Abstract:
A connector system with a printed wiring board to which a board mounted jack module is attached, and a back plane. The printed wiring board is attached almost perpendicularly to the back plane. Each jack attached to the wiring board has a rotatable end and when engaged with a corresponding plug, a fulcrum is created. The plug when rotated around the fulcrum point achieves a connection, and the ease of the snap-in and the hinging mechanism enable simple and reliable connections to be made. Also included on the jack is a label surface that is on the outward facing surface with all the cord connections occurring behind the label surface.

Description:
RELATED APPLICATIONS 
     The present patent application is related to U.S. patent application Ser. No. 09/575,969, entitled, “HINGED CONNECTION SYSTEM”, being concurrently filed herewith and having a filing date of May 23, 2000,; U.S. patent application Ser. No. 09/577,274, entitled, “CONTACTS FOR HINGED CONNECTION SYSTEM”, being concurrently filed herewith and having a filing date of May 23, 2000,; to U.S. patent application Ser. No. 09/575,902, entitled, “CONNECTOR SYSTEM WITH RELEASABLE LATCH”, being concurrently filed herewith and having a filing date of May 23, 2000,; to U.S. patent application Ser. No. 09/577,275, entitled, “SNAP-IN MODULE SYSTEM”, being concurrently filed herewith and having a filing date of May 23, 2000,; to U.S. patent application Ser. No. 09/575,968, entitled, “SLIDING CABLE FIXTURE”, being concurrently filed herewith and having a filing date of all of May 23, 2000,; all of which have a common inventor and assignee and being incorporated herein by reference. 
    
    
     FIELD OF THE INVENTION 
     The present invention relates generally to electrical connection systems, and more particularly, to modularized electrical connection systems. 
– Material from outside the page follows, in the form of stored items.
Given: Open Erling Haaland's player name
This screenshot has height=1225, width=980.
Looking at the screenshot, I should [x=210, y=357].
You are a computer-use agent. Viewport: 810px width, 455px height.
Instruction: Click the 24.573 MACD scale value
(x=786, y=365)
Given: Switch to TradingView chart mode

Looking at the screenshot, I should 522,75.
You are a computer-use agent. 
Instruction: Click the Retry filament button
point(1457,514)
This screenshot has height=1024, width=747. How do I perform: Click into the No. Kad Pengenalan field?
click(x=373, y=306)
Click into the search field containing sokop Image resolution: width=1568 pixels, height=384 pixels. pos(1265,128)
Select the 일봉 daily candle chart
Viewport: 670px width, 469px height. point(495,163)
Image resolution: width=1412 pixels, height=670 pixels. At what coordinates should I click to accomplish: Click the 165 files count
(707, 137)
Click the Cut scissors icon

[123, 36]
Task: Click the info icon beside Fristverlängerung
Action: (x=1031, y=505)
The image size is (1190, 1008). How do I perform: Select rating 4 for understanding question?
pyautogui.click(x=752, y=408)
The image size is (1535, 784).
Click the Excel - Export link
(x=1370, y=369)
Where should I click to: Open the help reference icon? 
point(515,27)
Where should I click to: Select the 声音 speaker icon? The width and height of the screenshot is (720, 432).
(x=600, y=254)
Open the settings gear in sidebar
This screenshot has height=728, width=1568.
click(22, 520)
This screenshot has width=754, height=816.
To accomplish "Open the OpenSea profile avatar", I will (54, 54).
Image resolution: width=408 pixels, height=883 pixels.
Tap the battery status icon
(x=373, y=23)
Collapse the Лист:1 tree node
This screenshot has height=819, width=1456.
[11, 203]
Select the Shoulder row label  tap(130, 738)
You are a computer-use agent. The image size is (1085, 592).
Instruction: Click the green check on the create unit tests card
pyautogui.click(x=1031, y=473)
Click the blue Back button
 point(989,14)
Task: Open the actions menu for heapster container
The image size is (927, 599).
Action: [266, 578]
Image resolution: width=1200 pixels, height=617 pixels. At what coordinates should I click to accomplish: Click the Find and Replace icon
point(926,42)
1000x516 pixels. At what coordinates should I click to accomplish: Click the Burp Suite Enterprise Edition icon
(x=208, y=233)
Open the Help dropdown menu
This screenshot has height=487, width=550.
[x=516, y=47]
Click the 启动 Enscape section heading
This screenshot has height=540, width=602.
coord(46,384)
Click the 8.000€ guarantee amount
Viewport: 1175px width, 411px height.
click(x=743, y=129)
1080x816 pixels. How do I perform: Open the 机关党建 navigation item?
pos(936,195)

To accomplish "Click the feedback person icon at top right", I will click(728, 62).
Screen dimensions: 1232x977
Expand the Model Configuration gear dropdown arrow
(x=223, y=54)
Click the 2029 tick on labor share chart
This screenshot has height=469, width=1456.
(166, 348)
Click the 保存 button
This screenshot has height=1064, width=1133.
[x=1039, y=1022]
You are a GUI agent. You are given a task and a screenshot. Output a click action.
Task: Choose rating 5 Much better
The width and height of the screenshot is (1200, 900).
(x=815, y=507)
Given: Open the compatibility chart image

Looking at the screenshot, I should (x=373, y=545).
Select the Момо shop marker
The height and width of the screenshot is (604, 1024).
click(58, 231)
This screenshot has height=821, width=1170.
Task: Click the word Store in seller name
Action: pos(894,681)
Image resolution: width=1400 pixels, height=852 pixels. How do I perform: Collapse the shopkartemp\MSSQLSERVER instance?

     BACKGROUND OF THE INVENTION 
     In the telecommunications industry, connecting systems comprising an array of insulation displacement contacts (IDC) are typically used in telephone company central offices for electrical connection between cables and cross-connect wiring. These electrical connection systems are used throughout the telecommunications industry in order to interconnect corresponding wires in two sets of wires. The predominant connecting systems for building terminal cross-connect systems are currently the modular RJ45 connector system and the  110  connection system or variations of these connection systems. The modular type connector systems use a plug and jack type interface for making connections. 
     The RJ45 version of a modular connector system is a 4-pair patch cord based connector system that cannot be broken down to smaller increments without wasting connector positions. A patch cord connection is made to a jack by deflecting a set of cantilevered spring wires in a jack with a mating set of fixed pressure contact surfaces in the plug, as the plug is pushed into the jack with a relatively low force. As the plug completes its insertion into the jack, it automatically latches with an audible click. By gripping the exposed back end of the plug, and depressing a lever, the latch can be released. The spring loaded wire contacts within the jack essentially push the plug out. The RJ45 modular systems have a panel with a flat front face which forms the connector plane. When a patch cord is installed, the cordage comes straight out from the panel. Cross-connect distribution rings bring the cordage back in along the face of the panel. Cables are connected to the RJ45 connectors in contacts having insulation displacement positions that are typically mounted either on the back of the connector plane, or on the back of modules that must be mounted into the connector plane, after cable termination. 
     The  110  Connector System is designed with insulation displacement connections for both the cable connections and the cross-connect or patching connections. Therefore, a patching connection can be made by terminating cross-connect wires in the contacts IDC slots, or by inserting patch cord blades into those same contact slots. 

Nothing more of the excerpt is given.